Using the above XML, we need to initialize three variables: serverUrl, sessionId, and instance. First two variables are available in the response XML, the instance is the first part of the hostname in serverUrl.

The shell script snippet given below can extract these three variables from the login_response.xml file:

sessionId=$(xmllint --xpath 
"/*[name()='soapenv:Envelope']/*[name()='soapenv:Body']/*[name()='loginResponse']/*
[name()='result']/*[name()='sessionId']/text()" login_response.xml) 

serverUrl=$(xmllint --xpath 
"/*[name()='soapenv:Envelope']/*[name()='soapenv:Body']/*[name()='loginResponse']/*
[name()='result']/*[name()='serverUrl']/text()" login_response.xml)

instance=$(echo ${serverUrl/\.salesforce.com*/} | sed 's|https://||') 
sessionId = 00Dj00001234ABCD5!AQcAQBgaabcded12XS7C6i3FNE0TMf6EBwOasndsT4O
serverUrl = https://organization.my.salesforce.com/services/Soap/u/41.0/00AB0000000ABc1
instance =  organization

Create a Job

Save the given below XML as job_account.xml. The XML given below is used to download Account object data from Salesforce in JSON format. Edit the bold text to download different objects or to change content type as per the requirement i.e. to CSV or XML. We are using JSON here.

job_account.xml:

<?xml version="1.0" encoding="UTF-8"?>
 <jobInfo
     xmlns="http://www.force.com/2009/06/asyncapi/dataload">
   <operation>query</operation>
   <object>Account</object>
   <concurrencyMode>Parallel</concurrencyMode>
   <contentType>JSON</contentType>
 </jobInfo>

Execute the command given below to create the job and get the response, from the XML response received (account_jobresponse.xml), we will extract the jobId variable.

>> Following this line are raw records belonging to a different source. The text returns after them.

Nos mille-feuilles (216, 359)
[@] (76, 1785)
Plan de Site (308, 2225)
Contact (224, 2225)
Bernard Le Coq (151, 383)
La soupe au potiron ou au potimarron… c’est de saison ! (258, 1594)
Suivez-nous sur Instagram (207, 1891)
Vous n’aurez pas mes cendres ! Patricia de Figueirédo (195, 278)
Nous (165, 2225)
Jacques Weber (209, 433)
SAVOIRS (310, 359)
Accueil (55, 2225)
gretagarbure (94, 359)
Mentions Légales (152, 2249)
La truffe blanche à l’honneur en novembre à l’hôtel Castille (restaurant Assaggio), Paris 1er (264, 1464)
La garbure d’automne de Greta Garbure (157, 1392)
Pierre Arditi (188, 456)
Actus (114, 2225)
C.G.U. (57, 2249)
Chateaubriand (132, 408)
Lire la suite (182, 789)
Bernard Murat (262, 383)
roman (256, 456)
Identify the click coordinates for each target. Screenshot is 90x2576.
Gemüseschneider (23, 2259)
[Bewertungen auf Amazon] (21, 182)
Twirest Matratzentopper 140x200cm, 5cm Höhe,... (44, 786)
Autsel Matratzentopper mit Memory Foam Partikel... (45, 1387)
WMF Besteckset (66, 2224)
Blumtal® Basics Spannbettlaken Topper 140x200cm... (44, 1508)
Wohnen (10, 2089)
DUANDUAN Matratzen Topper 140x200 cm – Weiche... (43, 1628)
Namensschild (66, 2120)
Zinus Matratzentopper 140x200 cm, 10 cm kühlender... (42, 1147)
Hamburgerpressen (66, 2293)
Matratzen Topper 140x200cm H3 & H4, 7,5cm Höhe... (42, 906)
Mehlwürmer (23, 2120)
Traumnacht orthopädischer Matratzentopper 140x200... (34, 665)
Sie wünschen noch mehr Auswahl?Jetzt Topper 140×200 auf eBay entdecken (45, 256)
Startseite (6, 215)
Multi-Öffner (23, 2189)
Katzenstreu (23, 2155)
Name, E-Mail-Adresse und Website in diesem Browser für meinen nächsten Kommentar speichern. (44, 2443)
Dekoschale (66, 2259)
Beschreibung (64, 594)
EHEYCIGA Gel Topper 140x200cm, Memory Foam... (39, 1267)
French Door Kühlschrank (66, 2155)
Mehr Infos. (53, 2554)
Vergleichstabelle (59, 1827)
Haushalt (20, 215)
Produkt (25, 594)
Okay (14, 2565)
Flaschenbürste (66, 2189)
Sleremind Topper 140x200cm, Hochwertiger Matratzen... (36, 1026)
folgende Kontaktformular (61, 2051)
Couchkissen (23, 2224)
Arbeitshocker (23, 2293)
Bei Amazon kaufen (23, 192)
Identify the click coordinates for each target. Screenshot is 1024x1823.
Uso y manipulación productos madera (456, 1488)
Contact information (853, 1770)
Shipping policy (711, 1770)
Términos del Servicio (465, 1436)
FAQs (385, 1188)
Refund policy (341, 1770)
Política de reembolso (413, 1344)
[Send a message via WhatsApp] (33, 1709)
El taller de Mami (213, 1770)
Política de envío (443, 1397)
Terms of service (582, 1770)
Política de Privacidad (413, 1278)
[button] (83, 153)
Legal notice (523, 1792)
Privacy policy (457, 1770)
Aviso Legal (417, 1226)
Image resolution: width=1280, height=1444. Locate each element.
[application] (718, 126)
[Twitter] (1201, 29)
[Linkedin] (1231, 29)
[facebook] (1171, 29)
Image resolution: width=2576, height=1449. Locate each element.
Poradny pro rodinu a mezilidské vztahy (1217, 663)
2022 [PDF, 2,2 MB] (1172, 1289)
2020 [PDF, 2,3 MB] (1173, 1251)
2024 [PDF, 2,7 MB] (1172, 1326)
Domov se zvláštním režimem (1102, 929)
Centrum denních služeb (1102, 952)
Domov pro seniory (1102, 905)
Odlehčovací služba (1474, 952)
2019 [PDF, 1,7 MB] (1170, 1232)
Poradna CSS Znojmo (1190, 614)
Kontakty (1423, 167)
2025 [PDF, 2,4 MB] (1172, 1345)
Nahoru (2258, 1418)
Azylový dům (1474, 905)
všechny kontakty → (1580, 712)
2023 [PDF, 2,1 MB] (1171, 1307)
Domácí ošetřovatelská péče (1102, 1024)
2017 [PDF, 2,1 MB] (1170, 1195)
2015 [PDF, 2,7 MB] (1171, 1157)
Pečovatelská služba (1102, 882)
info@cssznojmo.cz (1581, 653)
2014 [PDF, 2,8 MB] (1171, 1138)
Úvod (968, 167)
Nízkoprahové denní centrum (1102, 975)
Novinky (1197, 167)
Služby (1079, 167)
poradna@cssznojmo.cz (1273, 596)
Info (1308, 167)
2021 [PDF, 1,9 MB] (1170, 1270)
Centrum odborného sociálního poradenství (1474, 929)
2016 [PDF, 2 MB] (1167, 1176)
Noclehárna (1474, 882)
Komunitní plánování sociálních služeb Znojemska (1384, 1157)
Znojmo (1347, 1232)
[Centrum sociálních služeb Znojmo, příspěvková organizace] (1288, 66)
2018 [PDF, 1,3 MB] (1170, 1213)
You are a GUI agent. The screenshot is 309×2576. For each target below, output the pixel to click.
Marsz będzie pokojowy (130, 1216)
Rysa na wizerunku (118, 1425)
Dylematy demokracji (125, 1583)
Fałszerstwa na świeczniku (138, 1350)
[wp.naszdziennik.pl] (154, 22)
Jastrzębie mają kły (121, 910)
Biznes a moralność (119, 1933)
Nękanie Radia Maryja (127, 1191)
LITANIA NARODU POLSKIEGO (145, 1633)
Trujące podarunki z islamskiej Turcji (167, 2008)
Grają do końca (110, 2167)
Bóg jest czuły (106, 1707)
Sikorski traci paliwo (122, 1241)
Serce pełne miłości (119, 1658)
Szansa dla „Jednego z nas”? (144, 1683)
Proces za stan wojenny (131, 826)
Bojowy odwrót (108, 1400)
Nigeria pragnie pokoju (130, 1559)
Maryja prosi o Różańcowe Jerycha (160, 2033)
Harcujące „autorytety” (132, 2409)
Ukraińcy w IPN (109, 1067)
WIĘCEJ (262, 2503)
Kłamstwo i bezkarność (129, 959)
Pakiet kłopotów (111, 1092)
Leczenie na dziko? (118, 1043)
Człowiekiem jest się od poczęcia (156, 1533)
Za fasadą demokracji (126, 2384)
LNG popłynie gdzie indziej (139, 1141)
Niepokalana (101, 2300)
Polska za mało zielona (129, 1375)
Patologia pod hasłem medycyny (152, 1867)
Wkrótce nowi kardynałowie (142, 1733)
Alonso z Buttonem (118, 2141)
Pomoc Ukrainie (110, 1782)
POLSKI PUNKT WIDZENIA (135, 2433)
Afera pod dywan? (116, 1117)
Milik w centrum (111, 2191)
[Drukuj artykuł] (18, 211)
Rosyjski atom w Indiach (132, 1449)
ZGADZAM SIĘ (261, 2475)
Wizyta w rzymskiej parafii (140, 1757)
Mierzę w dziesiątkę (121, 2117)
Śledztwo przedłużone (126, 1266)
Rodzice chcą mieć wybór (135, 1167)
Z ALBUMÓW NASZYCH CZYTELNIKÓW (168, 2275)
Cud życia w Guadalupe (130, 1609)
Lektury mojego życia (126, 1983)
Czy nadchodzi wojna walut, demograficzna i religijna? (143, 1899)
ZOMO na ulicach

curl -s -H "X-SFDC-Session: ${sessionId}" -H "Content-Type: application/xml; charset=UTF-8" -d 
@job_account.xml https://${instance}.salesforce.com/services/async/41.0/job > 
account_job_response.xml

jobId = $(xmllint --xpath "/*[name()='jobInfo']/*[name()='id']/text()" account_job_response.xml)

account_job_response.xml:

<?xml version="1.0" encoding="UTF-8"?>
<jobInfo xmlns="http://www.force.com/2009/06/asyncapi/dataload">
  <id>1200a000001aABCD1</id>
  <operation>query</operation>
  <object>Account</object>
  <createdById>00580000003KrL0AAK</createdById>
  <createdDate>2018-05-22T06:09:45.000Z</createdDate>
  <systemModstamp>2018-05-22T06:09:45.000Z</systemModstamp>
  <state>Open</state>
  <concurrencyMode>Parallel</concurrencyMode>
  <contentType>JSON</contentType>
  <numberBatchesQueued>0</numberBatchesQueued>
  <numberBatchesInProgress>0</numberBatchesInProgress>
  <numberBatchesCompleted>0</numberBatchesCompleted>
  <numberBatchesFailed>0</numberBatchesFailed>
  <numberBatchesTotal>0</numberBatchesTotal>
  <numberRecordsProcessed>0</numberRecordsProcessed>
  <numberRetries>0</numberRetries>
  <apiVersion>41.0</apiVersion>
  <numberRecordsFailed>0</numberRecordsFailed>
  <totalProcessingTime>0</totalProcessingTime>
  <apiActiveProcessingTime>0</apiActiveProcessingTime>
  <apexProcessingTime>0</apexProcessingTime>
</jobInfo>
jobId = 1200a000001aABCD1

Add a Batch to the Job

Next step is to add a batch to the Job created in the previous step. A batch contains a SOQL query used to get the data from SFDC. After submitting the batch, we will extract the batchId from the JSON response received.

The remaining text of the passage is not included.